Activity –
Since only the written part is wanted, repeat the records exactly and omit the pictures.

Material provided –
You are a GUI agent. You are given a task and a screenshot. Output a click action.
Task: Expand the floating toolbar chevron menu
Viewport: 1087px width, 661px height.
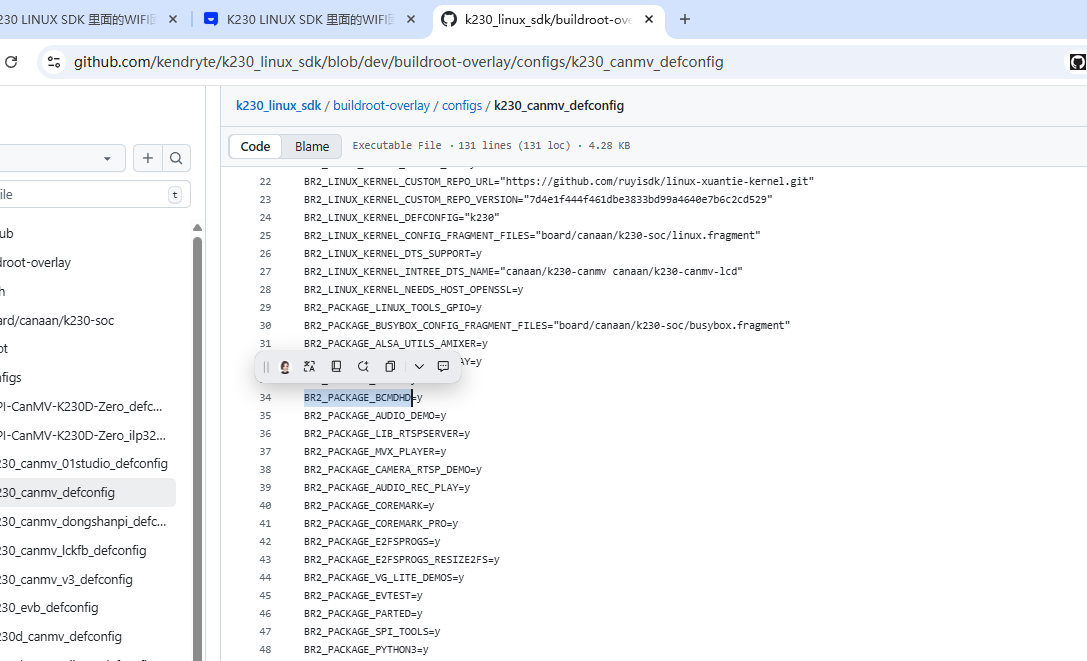point(419,367)
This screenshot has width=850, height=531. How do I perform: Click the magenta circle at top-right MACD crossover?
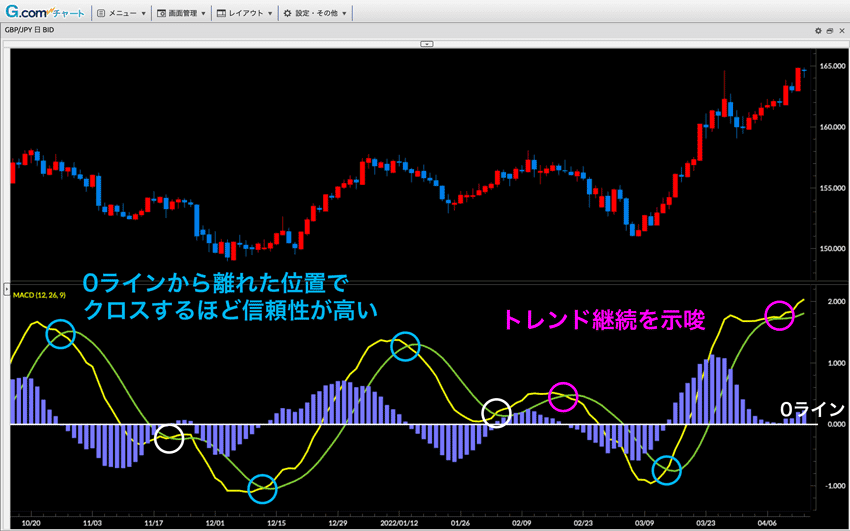(780, 315)
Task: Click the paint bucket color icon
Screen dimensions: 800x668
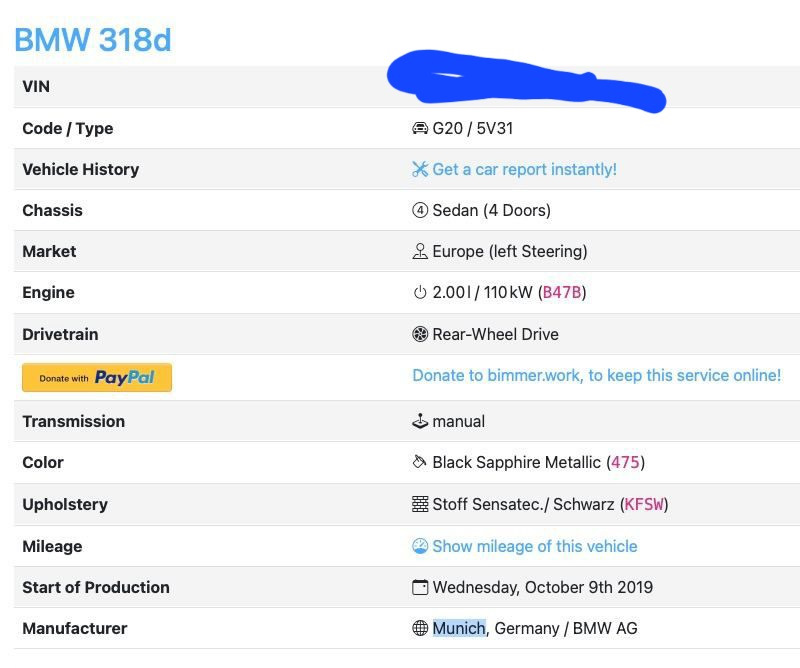Action: point(419,462)
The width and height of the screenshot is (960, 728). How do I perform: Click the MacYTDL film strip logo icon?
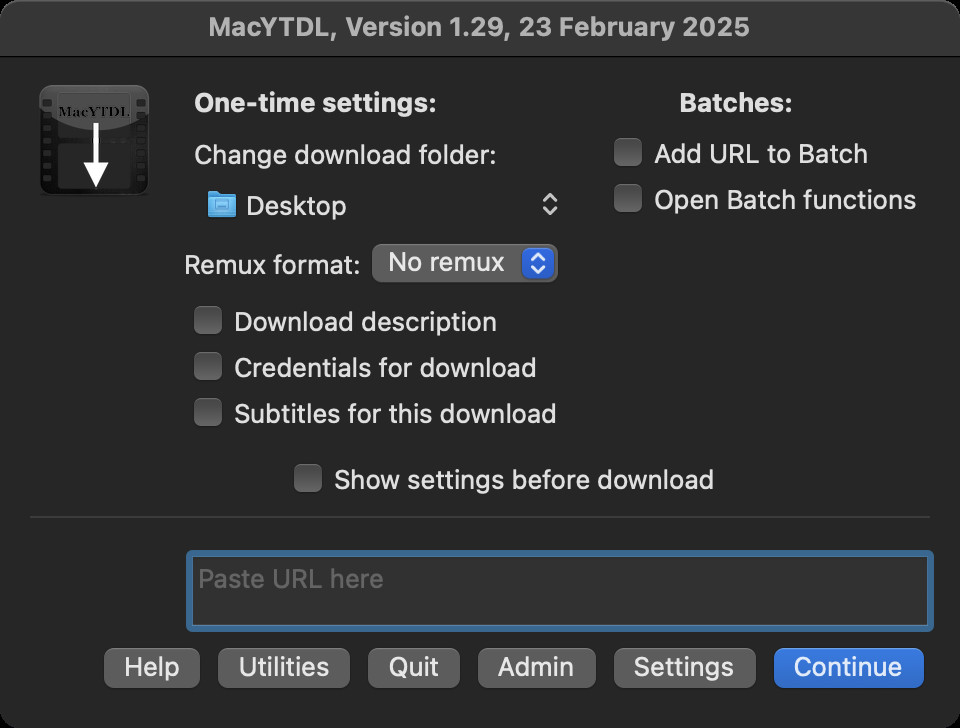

Task result –
You are a GUI agent. You are given a task and a screenshot. Output a click action.
Task: Expand the floating toolbar chevron menu
Viewport: 1087px width, 661px height.
point(419,367)
This screenshot has width=850, height=531. How do I perform: Click the magenta circle at top-right MACD crossover?
(780, 315)
Task: Click the paint bucket color icon
Screen dimensions: 800x668
Action: point(419,462)
The width and height of the screenshot is (960, 728). How do I perform: Click the MacYTDL film strip logo icon?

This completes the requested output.